NYC budget cuts threaten community composing programs

The budget cuts unveiled by Mayor Eric Adams are slashing service across New York City, including at least four community composting programs, threatening 115 jobs and entire initiatives. 

The Department of Sanitation provides brown composting bins for residents in Brooklyn and Queens, with orange bins given to those in other boroughs. 

The city composts some of the waste in those bins, but some is turned into bioslurry, potentially releasing methane gas into the atmosphere.

RELATED: NYC gears up for citywide food scrap composting rollout

Community groups handle green-colored bins, composting 100% of the materials inside and turning them into nutrient-rich soil.

The announced budget cuts will force the elimination of 115 jobs and entire programs, impacting the transparency and community bonding advocates say the initiatives bring.

"We have a system of transparency that the city isn't able to ensure, we have really great connections within the community and it's also a and it's a system that brings us together," said Dior St. Hillaire of GreenFeen OrganiX.

The funding cuts may hinder the City Council's goal to reduce food waste by 20-30%, according to City Councilman Keith Powers.

"These programs always filled in the gaps by being the places where you can drop it off in your neighborhood," Powers said.

The city told FOX 5 NY that the cuts only constitute a tenth of the overall composing budget. 

In a statement regarding the cuts, the Department of Sanitation said:

"For more than two decades, past administrations have been working to achieve citywide composting – to make the separation and diversion of food waste and yard waste go mainstream.

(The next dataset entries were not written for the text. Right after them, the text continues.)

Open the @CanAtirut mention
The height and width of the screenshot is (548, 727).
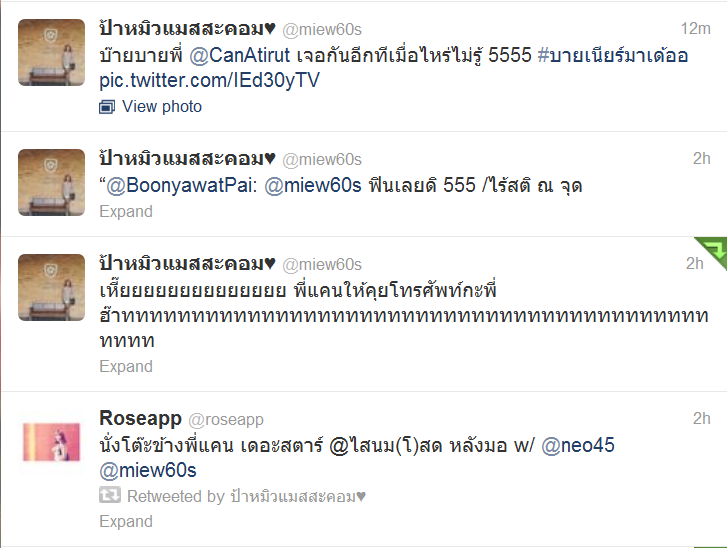point(240,55)
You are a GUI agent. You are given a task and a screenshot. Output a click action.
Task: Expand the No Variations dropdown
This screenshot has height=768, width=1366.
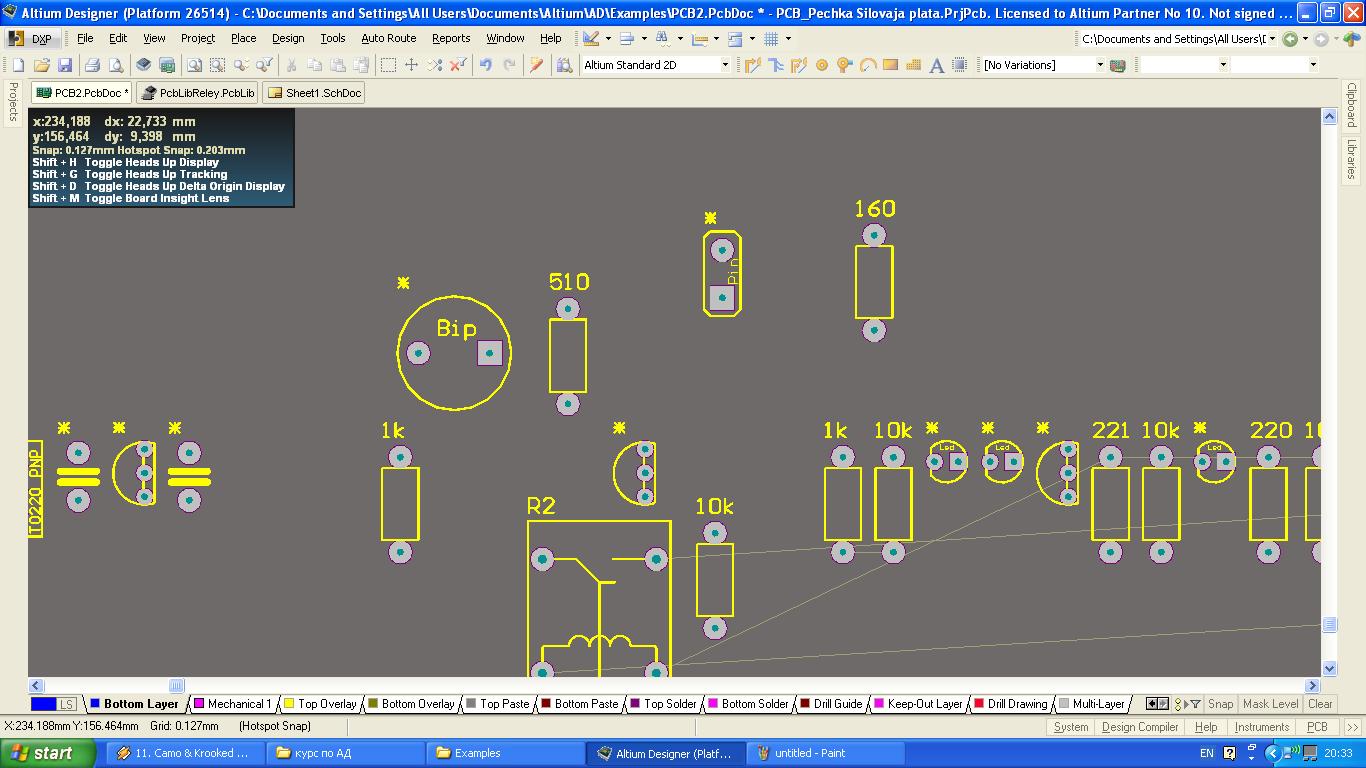pyautogui.click(x=1100, y=65)
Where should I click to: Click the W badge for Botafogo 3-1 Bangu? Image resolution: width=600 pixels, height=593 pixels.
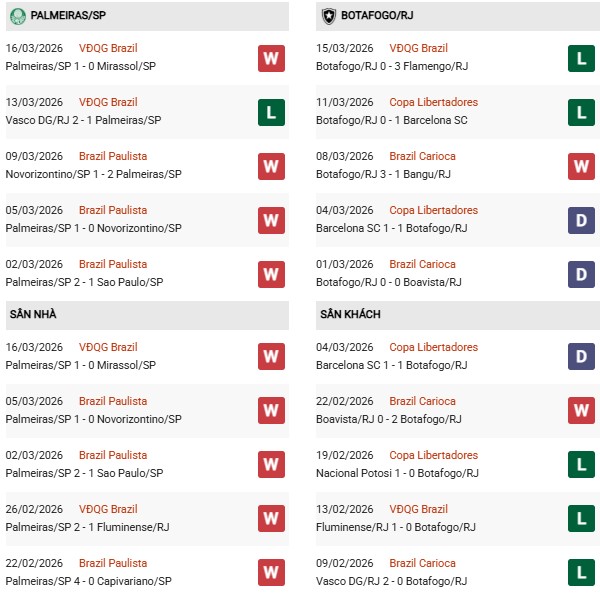pyautogui.click(x=581, y=166)
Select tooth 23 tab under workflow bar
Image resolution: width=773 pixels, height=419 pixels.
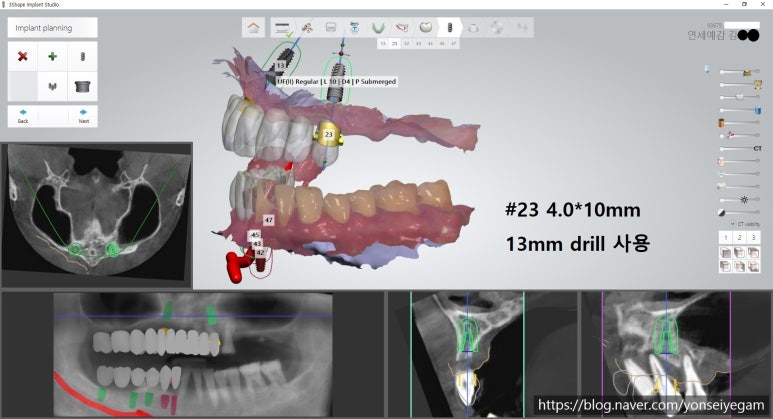(395, 44)
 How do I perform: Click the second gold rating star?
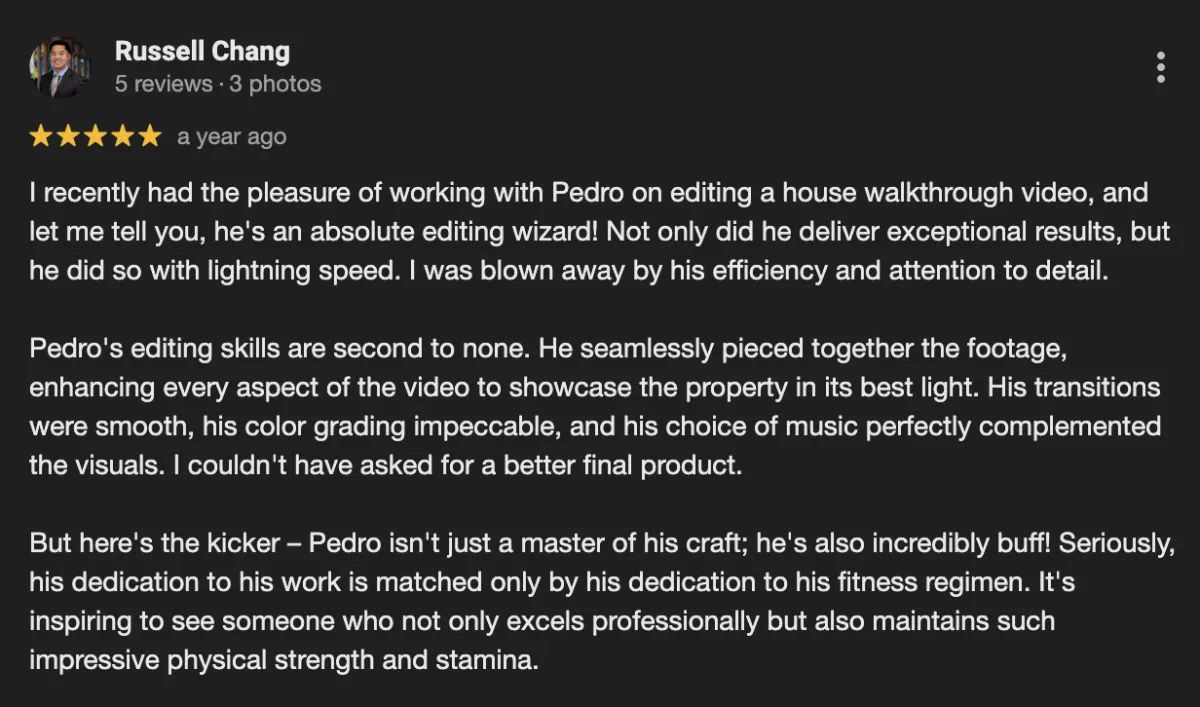click(x=68, y=136)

Today, despite a massive fiscal challenge, the Adams administration is on track to do just that, and to get this waste material to a beneficial use, both as compost and as renewable energy.

We’re running the biggest, easiest curbside composting program ever, covering ALL of Brooklyn and ALL of Queens, every week on residents’ recycling day, and in October that program comes to the rest of the City as promised.

In addition to curbside service, we’ve built a network of 400 Smart Composting Bins for New Yorkers who want to drop off compost. These bins are accessible 24/7 via the NYC Compost app – no more worrying about limited hours – and they accept EVERYTHING from the kitchen, and EVERYTHING from the garden, unlike some past programs with complicated exclusions. The same goes for our curbside program.

We’ll also be collecting compostable material from every public school in the City by the end of this school year.

Composting programs work best when they’re easy, and the programs being implemented today are for everyone, not just the truest of the true believers. This is a program decades in the making, and everyone who believes in getting this material out of landfills should be celebrating. By reducing the food waste that we put into trash bags, our streets will look better and smell better, this waste will be put to beneficial use as soil or renewable energy, and best of all, we will be dealing a blow to New York City’s number one enemy: rats."